Halfway up the Upper Broadwalk you’ll find Wales’s rarest tree – Sorbus leyana (Ley’s Whitebeam). There are only 17 in the wild, each clinging onto steep limestone cliff sides in the Brecon Beacons.

Was Ley’s Whitebeam  more widely distributed in the past? No-one really knows. It was only discovered in 1896 and not named until 1934.

Why is it so rare? Three thoughts. It may have only evolved recently. It can’t cope with grazing by animals. It doesn’t reproduce easily.

How do we stop it becoming extinct? Ex-situ conservation – we are establishing a population of trees at the Garden as a safety net in case the wild ones die. These have been propagated from the wild trees by grafting.

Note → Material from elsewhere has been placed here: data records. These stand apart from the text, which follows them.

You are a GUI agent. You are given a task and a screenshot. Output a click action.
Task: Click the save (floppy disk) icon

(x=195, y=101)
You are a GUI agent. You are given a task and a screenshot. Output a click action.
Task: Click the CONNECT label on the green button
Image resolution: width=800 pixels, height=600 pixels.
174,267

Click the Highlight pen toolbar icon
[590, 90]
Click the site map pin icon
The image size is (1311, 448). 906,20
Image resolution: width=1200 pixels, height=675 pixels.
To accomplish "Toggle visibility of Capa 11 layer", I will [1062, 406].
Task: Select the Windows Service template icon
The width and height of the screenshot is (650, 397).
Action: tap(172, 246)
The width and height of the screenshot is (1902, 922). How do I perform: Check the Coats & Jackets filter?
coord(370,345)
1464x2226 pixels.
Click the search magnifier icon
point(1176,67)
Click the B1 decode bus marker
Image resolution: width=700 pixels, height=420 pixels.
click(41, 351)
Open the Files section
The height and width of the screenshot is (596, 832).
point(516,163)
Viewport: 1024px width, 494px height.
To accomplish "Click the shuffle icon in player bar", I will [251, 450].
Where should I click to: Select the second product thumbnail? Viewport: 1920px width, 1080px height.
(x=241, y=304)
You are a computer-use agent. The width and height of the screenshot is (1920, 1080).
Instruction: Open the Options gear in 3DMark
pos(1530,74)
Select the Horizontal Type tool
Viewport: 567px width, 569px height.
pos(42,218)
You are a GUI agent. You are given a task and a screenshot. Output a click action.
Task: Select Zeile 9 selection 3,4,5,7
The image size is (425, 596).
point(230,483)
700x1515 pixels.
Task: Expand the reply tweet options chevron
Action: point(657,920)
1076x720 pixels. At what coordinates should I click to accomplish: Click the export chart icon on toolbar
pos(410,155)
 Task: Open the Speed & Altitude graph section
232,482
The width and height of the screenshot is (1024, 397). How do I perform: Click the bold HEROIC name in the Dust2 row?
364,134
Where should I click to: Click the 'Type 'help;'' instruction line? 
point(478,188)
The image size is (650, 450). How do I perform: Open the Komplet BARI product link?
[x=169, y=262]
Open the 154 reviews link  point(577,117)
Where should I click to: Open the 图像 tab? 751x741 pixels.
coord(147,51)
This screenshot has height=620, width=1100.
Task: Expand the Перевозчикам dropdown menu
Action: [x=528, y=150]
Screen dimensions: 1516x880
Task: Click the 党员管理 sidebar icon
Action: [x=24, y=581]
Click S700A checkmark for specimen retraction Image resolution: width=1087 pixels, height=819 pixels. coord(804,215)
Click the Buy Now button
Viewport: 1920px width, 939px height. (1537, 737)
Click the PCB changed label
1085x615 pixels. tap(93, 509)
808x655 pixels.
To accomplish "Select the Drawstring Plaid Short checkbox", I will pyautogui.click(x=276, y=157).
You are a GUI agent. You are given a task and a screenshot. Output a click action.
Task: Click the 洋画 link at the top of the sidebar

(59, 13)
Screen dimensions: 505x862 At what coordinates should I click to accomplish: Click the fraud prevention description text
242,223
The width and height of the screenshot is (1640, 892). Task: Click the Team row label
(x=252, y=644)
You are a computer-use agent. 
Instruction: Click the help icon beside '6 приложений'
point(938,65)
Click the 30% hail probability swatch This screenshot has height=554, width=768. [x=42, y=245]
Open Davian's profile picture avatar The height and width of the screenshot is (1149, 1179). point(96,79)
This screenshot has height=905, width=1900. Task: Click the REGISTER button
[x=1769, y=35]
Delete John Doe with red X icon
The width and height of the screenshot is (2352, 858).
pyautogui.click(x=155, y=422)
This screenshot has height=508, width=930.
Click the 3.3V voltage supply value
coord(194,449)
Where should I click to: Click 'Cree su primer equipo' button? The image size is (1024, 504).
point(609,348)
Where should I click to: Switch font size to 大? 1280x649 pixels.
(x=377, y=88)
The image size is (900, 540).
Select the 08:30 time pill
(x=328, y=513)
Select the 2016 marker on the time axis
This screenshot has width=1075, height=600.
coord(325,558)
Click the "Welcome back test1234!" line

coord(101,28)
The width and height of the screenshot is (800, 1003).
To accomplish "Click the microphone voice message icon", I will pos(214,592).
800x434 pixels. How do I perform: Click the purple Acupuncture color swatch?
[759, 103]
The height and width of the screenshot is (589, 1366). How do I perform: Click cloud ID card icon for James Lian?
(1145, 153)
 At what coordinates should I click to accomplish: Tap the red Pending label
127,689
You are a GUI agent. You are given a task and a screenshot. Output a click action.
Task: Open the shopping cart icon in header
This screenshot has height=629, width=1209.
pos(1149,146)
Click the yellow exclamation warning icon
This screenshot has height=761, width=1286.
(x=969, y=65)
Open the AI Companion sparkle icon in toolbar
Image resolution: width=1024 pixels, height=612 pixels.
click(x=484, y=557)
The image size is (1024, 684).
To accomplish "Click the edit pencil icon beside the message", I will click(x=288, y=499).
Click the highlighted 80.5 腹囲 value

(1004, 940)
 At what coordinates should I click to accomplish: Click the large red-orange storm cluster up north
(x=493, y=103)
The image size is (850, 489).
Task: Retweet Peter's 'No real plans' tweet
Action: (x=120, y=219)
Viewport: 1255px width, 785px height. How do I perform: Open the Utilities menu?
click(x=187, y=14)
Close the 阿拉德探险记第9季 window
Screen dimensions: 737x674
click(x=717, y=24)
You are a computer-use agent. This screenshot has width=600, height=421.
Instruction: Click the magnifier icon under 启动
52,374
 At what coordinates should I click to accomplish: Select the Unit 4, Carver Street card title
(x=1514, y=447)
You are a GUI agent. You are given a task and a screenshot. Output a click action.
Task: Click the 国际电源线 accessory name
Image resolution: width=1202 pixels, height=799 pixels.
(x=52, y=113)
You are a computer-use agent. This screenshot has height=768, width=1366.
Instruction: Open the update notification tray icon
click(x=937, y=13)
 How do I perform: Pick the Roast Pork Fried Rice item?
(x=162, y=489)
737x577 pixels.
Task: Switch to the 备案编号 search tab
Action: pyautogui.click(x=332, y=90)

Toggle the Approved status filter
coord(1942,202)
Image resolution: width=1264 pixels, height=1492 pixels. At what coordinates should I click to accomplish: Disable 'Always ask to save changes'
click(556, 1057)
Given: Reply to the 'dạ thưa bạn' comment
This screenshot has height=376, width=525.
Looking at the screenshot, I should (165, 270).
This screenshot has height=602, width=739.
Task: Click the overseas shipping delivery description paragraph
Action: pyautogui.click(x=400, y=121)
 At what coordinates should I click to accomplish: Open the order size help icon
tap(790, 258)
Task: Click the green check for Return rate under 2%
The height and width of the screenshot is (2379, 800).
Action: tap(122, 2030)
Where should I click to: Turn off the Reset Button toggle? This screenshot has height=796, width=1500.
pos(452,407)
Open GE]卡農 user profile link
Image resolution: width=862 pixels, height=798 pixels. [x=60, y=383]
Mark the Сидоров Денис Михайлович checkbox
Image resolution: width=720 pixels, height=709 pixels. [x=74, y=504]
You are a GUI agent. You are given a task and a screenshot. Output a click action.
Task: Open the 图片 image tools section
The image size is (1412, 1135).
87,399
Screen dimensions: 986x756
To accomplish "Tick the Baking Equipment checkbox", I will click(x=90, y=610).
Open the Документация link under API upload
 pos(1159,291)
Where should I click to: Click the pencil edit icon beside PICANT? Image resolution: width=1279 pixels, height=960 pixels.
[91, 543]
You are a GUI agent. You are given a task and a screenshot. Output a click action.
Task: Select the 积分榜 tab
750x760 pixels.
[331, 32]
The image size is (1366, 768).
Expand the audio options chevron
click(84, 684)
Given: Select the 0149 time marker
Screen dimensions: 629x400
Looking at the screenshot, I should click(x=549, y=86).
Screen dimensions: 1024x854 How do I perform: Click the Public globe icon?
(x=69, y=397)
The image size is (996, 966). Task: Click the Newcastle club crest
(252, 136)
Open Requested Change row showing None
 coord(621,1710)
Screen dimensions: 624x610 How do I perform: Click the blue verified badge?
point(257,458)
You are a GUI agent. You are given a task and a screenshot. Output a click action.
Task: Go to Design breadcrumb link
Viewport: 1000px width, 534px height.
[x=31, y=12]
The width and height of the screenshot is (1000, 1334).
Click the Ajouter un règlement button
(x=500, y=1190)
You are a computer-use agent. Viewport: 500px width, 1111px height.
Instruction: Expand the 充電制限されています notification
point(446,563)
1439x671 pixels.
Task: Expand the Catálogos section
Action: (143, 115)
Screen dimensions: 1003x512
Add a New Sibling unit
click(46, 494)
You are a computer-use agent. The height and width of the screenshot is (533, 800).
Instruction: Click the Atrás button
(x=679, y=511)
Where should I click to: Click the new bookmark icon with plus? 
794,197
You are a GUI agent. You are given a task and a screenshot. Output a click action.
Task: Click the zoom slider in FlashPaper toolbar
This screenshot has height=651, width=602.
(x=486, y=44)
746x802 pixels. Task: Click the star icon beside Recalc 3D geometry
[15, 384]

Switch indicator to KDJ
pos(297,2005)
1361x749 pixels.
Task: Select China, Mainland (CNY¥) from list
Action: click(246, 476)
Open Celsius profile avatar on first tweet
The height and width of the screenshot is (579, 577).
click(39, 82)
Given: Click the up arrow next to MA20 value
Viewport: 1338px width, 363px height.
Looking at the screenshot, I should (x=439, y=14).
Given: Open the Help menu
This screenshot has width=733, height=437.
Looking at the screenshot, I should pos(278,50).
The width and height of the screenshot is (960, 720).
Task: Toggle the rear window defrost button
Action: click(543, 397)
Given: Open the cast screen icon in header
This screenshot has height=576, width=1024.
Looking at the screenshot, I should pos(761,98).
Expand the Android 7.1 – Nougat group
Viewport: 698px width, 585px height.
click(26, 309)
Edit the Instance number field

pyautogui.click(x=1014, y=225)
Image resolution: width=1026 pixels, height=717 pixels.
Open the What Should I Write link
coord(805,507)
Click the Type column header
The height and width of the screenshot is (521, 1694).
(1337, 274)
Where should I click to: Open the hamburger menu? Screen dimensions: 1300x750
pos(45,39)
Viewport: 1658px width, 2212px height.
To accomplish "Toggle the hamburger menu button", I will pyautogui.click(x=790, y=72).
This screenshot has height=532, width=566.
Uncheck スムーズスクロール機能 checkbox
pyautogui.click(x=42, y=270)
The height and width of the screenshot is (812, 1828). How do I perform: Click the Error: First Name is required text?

In-situ conservation - with the National Museum Wales and Countryside Council for Wales, we are researching the tree’s genetic origin and ecology. This will help us to conserve them in the wild. Ley’s Whitebeam flowers May – June, and fruits from August – October.

There’s also a Ley’s Whitebeam in our Welsh Rare Plants bed behind the Theatr Botanica, and we have recently planted a Sorbus Grove , next to our Living Machine display (number 27 on the map). This collection of British whitebeams is part of our conservation programme. It includes the 6 species that are only found in Wales, several of which are threatened with extinction.  By keeping this collection, our horticulturists learn how to propagate and grow these trees and create back-up populations which could one day be planted in the wild. At the same time, botanists have easy access to plant material for identifying the differences between species (many of which are inaccessible in the wild) and researching the genetic origin and ecology of these trees. The photo shows  Professor Charles Stirton, the Garden’s first Director, planting a tree named after himself, Sorbus stirtoniana, in the Sorbus Grove in 2010.